» Aim of the exercise: The line bearing "Click the operator info 'i' icon", together with all lines after it to the end of the material, should be repeated exactly; leave out everything else.

» Data to use:
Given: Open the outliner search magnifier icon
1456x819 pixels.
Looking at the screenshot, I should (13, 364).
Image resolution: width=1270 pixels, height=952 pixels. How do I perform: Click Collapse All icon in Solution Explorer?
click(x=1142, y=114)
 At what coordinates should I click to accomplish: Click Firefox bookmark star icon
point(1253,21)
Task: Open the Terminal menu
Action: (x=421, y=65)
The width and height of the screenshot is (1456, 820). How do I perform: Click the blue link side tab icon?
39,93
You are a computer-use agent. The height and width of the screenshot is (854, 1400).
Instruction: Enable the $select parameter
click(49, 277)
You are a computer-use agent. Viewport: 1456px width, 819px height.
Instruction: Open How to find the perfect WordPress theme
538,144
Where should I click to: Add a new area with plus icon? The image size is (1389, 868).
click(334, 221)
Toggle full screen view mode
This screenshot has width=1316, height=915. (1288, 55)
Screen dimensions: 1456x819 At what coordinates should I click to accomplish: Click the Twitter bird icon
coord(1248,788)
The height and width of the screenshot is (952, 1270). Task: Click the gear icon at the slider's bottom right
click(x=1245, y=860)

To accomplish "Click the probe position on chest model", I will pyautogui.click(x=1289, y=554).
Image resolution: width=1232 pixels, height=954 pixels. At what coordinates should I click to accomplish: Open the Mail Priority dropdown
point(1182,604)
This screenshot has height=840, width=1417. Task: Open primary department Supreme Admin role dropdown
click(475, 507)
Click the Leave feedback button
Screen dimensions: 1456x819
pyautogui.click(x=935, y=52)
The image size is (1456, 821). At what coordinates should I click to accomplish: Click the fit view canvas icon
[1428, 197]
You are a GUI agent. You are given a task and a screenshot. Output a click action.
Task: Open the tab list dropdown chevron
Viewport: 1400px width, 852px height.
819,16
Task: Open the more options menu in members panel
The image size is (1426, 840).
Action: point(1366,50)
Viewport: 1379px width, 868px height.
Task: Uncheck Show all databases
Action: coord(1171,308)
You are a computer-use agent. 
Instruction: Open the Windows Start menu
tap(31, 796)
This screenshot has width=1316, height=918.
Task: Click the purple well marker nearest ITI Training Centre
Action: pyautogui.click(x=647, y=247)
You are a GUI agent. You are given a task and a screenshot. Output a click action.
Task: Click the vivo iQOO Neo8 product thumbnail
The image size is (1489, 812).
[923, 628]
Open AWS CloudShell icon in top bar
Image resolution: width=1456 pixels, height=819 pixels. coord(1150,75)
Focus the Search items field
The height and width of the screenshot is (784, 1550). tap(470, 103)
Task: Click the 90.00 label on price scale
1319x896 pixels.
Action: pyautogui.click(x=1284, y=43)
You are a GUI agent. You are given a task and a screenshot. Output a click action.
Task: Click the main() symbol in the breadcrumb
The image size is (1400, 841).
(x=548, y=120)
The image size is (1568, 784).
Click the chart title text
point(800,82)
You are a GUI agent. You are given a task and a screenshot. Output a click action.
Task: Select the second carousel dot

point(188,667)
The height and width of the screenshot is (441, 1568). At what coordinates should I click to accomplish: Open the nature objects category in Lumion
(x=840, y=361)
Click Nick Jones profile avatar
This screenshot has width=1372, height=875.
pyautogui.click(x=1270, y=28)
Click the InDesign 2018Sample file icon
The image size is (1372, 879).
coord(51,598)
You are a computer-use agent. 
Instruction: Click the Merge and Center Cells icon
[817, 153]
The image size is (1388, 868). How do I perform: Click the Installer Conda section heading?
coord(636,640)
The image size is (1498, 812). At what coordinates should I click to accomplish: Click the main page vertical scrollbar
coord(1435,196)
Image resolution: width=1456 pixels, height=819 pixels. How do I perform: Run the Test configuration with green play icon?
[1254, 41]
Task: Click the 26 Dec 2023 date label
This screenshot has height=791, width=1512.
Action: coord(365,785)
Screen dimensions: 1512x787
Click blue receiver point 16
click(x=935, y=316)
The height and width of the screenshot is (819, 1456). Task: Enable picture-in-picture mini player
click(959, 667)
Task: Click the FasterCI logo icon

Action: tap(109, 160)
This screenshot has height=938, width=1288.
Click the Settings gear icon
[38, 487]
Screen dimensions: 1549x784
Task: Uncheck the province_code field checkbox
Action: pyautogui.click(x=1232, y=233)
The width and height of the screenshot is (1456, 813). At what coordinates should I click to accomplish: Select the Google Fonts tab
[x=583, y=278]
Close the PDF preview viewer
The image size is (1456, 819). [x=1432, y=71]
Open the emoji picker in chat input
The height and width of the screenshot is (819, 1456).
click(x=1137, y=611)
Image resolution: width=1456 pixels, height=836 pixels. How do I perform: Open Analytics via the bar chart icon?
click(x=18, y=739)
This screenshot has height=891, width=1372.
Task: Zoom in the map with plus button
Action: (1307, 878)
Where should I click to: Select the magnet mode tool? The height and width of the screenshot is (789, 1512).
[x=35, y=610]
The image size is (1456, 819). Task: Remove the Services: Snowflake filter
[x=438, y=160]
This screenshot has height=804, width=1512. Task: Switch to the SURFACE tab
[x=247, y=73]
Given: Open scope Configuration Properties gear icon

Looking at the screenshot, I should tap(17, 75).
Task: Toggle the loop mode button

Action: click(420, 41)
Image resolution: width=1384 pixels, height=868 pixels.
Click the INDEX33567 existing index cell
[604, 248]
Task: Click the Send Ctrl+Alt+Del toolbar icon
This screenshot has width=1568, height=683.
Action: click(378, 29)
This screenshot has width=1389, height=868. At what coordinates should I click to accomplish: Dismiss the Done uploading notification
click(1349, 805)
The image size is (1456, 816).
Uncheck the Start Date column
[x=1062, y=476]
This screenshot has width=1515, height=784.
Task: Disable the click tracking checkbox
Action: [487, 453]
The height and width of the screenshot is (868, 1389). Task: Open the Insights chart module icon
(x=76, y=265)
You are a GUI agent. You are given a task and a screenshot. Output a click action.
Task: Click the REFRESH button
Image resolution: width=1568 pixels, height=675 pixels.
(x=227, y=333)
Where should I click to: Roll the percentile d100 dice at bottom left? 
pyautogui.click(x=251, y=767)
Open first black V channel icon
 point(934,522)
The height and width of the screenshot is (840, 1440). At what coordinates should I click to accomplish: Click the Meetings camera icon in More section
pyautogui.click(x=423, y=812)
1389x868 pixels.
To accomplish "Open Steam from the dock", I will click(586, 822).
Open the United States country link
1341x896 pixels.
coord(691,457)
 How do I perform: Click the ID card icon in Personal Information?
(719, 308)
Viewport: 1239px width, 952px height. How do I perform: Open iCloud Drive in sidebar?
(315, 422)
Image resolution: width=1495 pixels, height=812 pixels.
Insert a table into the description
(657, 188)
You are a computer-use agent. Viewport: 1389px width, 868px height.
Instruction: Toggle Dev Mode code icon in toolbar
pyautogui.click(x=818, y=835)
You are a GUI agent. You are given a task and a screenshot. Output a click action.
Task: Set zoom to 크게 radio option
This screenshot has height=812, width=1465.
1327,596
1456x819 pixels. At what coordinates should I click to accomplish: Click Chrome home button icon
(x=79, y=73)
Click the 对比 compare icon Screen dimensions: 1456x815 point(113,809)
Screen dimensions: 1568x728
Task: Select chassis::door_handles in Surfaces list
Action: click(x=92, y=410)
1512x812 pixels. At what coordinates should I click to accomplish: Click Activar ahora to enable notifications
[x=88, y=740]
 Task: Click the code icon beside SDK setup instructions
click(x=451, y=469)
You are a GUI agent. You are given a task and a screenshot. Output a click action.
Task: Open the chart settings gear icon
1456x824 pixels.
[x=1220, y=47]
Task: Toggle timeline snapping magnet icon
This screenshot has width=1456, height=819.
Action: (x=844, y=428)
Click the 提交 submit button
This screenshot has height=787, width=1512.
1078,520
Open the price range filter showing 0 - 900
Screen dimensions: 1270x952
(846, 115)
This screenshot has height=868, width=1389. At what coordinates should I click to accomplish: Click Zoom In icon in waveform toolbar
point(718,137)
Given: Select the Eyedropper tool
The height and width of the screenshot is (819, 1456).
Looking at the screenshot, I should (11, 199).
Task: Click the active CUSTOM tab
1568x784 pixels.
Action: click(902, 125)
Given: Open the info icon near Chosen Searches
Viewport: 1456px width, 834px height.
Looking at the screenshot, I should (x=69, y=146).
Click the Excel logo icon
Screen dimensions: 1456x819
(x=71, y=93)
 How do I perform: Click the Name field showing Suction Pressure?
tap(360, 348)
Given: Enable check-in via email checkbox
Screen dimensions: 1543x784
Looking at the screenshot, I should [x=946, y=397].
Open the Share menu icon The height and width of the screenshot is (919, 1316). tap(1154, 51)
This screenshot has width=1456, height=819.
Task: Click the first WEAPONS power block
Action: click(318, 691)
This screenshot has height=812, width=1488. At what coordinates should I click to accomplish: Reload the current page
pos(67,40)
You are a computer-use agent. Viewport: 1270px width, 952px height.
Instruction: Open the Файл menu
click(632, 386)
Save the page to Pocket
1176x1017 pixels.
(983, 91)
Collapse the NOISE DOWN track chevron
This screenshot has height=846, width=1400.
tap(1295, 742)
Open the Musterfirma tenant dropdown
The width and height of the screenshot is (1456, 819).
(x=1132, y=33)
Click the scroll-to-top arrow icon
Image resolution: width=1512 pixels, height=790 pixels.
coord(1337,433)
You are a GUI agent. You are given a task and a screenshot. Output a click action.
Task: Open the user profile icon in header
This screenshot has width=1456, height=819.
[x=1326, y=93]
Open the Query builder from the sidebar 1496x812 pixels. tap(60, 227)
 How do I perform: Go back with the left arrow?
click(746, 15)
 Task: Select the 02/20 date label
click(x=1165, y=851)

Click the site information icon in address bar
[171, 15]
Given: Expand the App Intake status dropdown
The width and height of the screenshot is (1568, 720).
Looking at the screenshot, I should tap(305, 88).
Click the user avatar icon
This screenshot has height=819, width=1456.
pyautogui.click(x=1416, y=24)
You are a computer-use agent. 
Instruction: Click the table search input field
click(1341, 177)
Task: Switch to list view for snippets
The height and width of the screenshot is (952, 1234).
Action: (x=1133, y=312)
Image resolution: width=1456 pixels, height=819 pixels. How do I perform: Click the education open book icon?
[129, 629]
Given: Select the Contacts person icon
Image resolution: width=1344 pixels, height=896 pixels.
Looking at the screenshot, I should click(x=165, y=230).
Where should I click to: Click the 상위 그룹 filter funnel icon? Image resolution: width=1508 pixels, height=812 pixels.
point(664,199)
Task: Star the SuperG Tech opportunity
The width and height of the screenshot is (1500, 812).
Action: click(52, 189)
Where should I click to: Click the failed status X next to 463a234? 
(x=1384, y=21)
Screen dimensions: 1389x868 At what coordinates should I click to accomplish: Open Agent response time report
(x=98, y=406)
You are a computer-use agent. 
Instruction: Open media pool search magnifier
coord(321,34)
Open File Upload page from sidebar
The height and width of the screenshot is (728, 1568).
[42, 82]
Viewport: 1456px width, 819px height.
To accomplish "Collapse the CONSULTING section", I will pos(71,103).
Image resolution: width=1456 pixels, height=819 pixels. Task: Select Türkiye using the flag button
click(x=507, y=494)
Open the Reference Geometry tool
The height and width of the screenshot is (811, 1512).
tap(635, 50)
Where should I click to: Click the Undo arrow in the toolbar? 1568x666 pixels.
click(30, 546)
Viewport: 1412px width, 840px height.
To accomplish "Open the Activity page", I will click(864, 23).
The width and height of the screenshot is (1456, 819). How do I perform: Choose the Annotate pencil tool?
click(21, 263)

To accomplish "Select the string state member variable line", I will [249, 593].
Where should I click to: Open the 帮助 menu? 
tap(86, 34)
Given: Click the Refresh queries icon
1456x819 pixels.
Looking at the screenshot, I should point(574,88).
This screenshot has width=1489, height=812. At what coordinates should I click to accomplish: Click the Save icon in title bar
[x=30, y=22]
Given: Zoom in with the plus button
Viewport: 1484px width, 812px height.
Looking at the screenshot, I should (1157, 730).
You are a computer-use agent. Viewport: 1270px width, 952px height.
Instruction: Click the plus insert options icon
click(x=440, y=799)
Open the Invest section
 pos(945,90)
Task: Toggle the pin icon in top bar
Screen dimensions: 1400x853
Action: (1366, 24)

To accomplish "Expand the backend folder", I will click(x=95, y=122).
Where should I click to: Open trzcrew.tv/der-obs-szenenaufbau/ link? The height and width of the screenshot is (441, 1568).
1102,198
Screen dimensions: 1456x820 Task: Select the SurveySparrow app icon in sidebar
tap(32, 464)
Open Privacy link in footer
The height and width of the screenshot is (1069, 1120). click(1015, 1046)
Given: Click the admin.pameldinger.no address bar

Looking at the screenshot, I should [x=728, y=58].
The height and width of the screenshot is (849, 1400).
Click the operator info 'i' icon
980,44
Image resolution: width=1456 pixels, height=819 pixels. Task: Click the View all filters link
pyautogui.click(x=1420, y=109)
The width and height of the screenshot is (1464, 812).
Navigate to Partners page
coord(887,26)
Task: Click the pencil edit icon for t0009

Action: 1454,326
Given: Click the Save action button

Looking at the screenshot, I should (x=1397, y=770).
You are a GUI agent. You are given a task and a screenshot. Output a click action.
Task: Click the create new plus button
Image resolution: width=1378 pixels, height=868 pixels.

» The completed task:
Click the operator info 'i' icon
980,44
Image resolution: width=1456 pixels, height=819 pixels. Task: Click the View all filters link
pyautogui.click(x=1420, y=109)
The width and height of the screenshot is (1464, 812).
Navigate to Partners page
coord(887,26)
Task: Click the pencil edit icon for t0009

Action: 1454,326
Given: Click the Save action button

Looking at the screenshot, I should (x=1397, y=770).
You are a GUI agent. You are given a task and a screenshot. Output a click action.
Task: Click the create new plus button
Image resolution: width=1378 pixels, height=868 pixels.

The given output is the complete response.